Giving Compass' Take:

•  Arthur VanderVeen, writing for Getting Smart, explores how the Innovative Assessment Demonstration Authority (IADA) pilot is an opportunity for educators and policy leaders to create assessments that will better support student-centered learning. 

• How can donors play a role in helping innovate the education space?

• Here are five ideas for education innovation in 2019. 


Educators and policy leaders might be forgiven for not often turning to the Federal Register for inspiration. But buried there in the ESSA regulations is a truly inspired effort to resolve one of the most vexing tensions shaping our national discussion on the role of assessment: the Innovative Assessment Demonstration Authority (IADA) pilot.

The IADA invites up to seven states to develop innovative, next-generation assessments that better support student-centered learning, including competency-based assessments, instructionally embedded assessments, interim assessments, or performance-based assessments that better inform instruction and measure the higher-order thinking skills so vital to success in the global economy of the 21st century.

States, districts and schools don’t need federal authorization to adopt student-centered assessment models. But the U.S. Education Department (USED) does have a say when states want to use one of these innovative assessments to meet ESSA’s requirements for an annual, summative measure of whether students have mastered grade-level achievement standards, and do so meeting peer review requirements for alignment, rigor, reliability, validity and comparability.
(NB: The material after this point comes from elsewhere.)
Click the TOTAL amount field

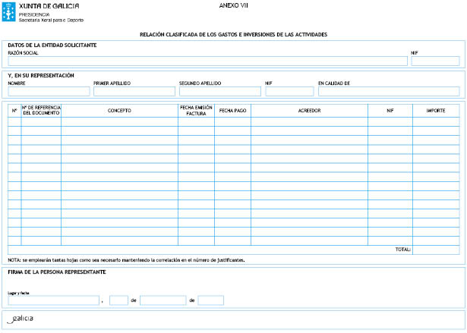(x=436, y=249)
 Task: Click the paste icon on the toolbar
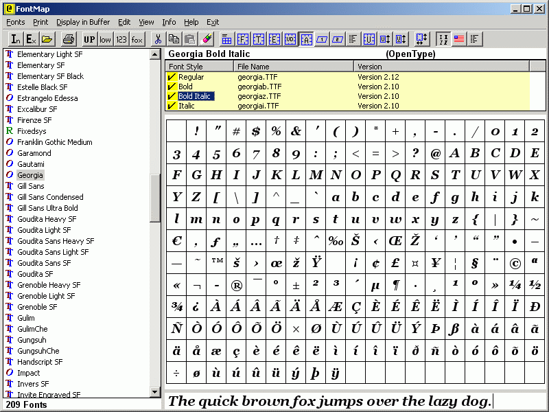point(189,39)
And herein lies that vexing tension: How do we balance a need for student-centered, instructionally valuable assessments with a need for reliable common measures of student outcomes that are crucial for advancing equity; informing parents, educators and community members of how well their schools are serving their students; and identifying those schools that need additional help? If student-centered assessments are personalized to the needs of individual students and their learning contexts, how can they provide a standard measure to hold schools accountable for lifting all students to the same high bar, albeit through different pathways?